## Screenshot grounding data
---------------
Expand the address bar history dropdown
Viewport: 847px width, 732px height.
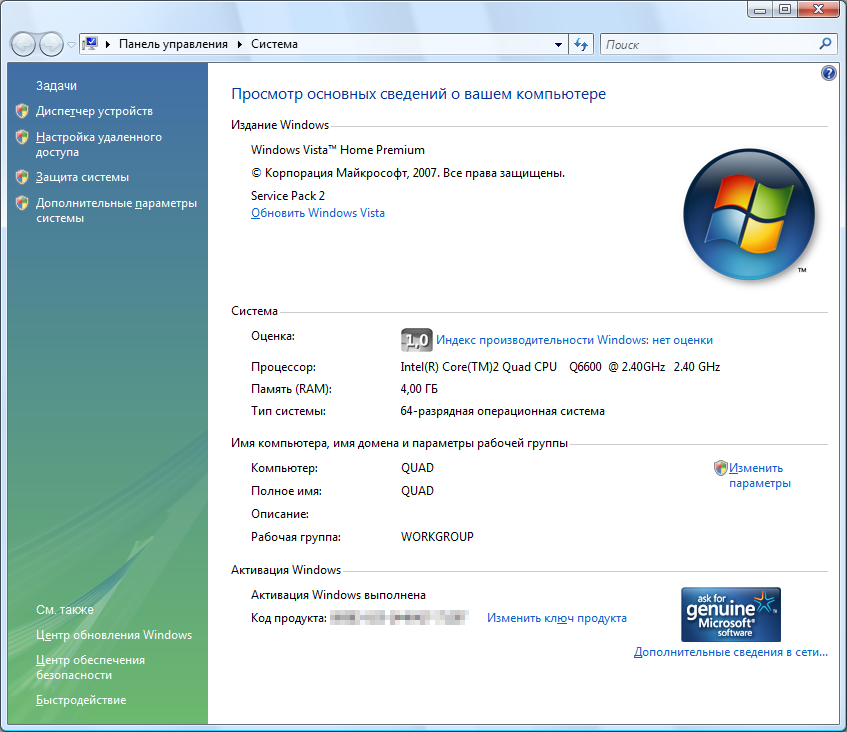click(559, 45)
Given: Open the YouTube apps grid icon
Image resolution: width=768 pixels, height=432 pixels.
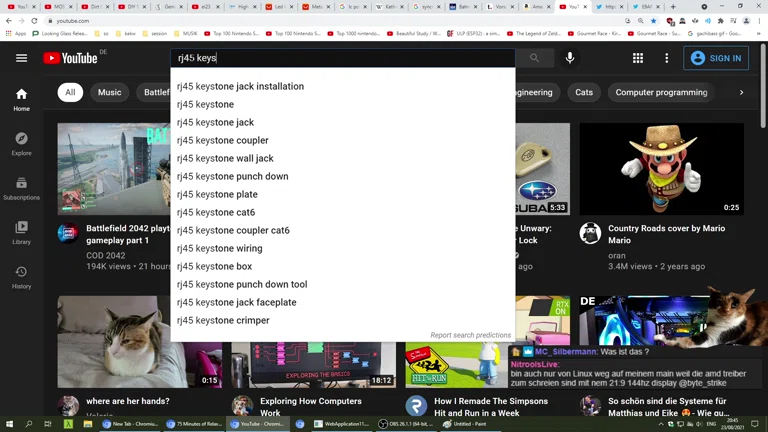Looking at the screenshot, I should pos(638,58).
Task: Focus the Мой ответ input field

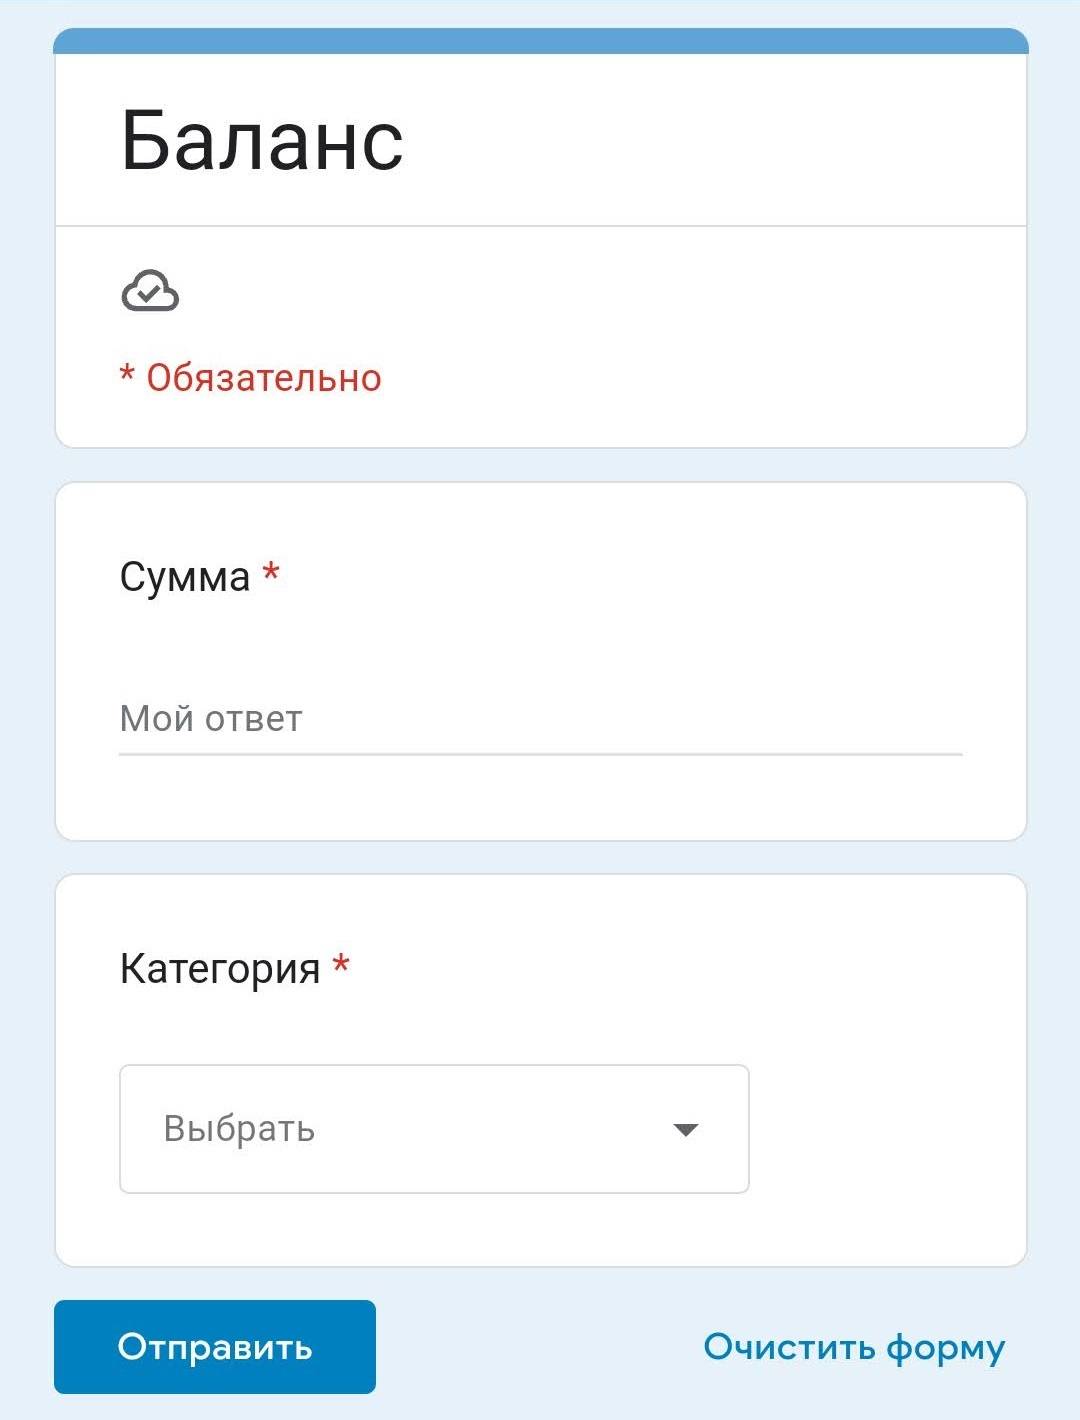Action: (x=540, y=719)
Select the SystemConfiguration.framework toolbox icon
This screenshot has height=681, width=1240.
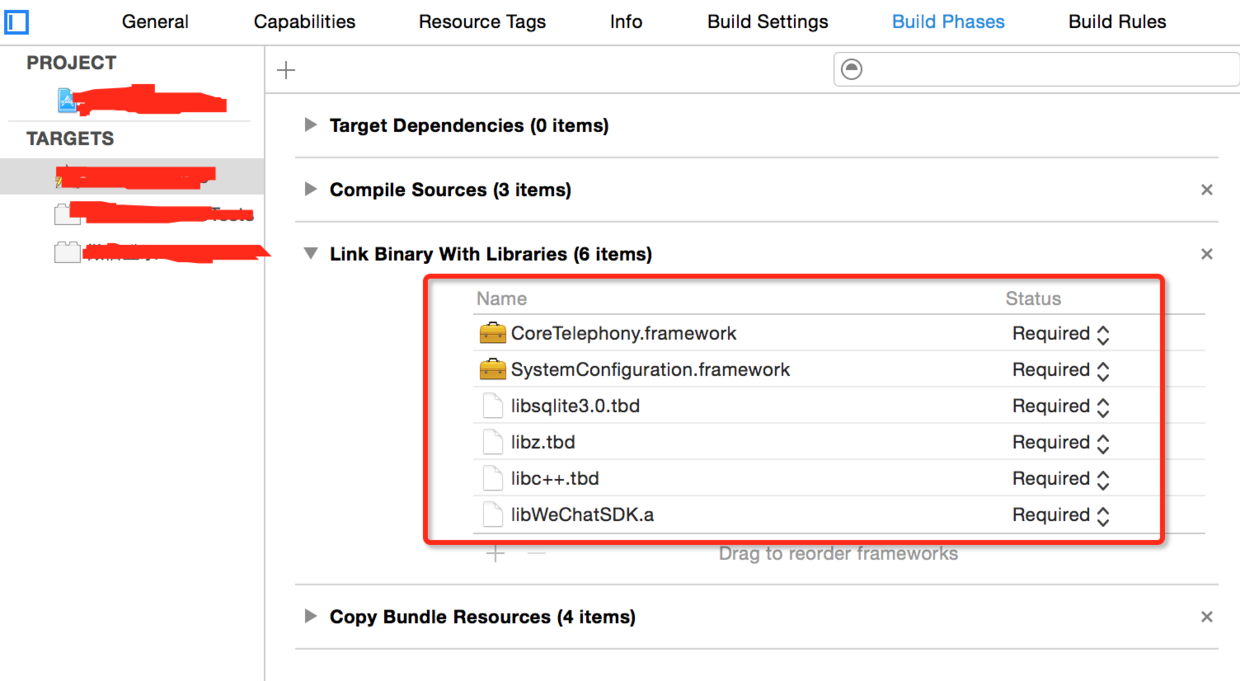[492, 370]
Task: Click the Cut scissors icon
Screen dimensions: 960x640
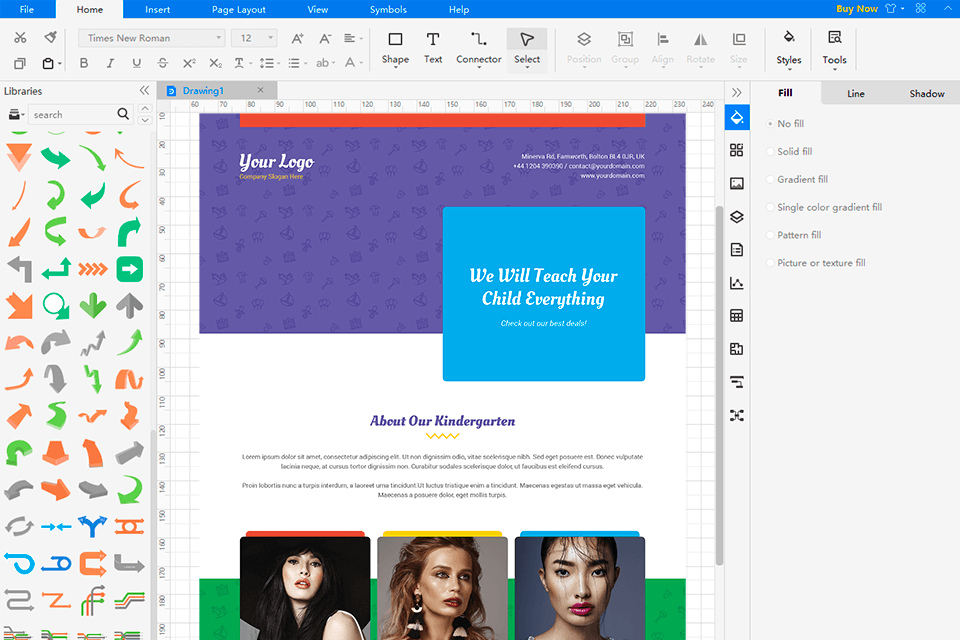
---------------
Transcribe exactly, and only, the lines from the one with "This screenshot has height=681, width=1240." through the final line of the data above. The pictures stay out.

This screenshot has height=681, width=1240.
[492, 370]
Task: Click the Cut scissors icon
Screen dimensions: 960x640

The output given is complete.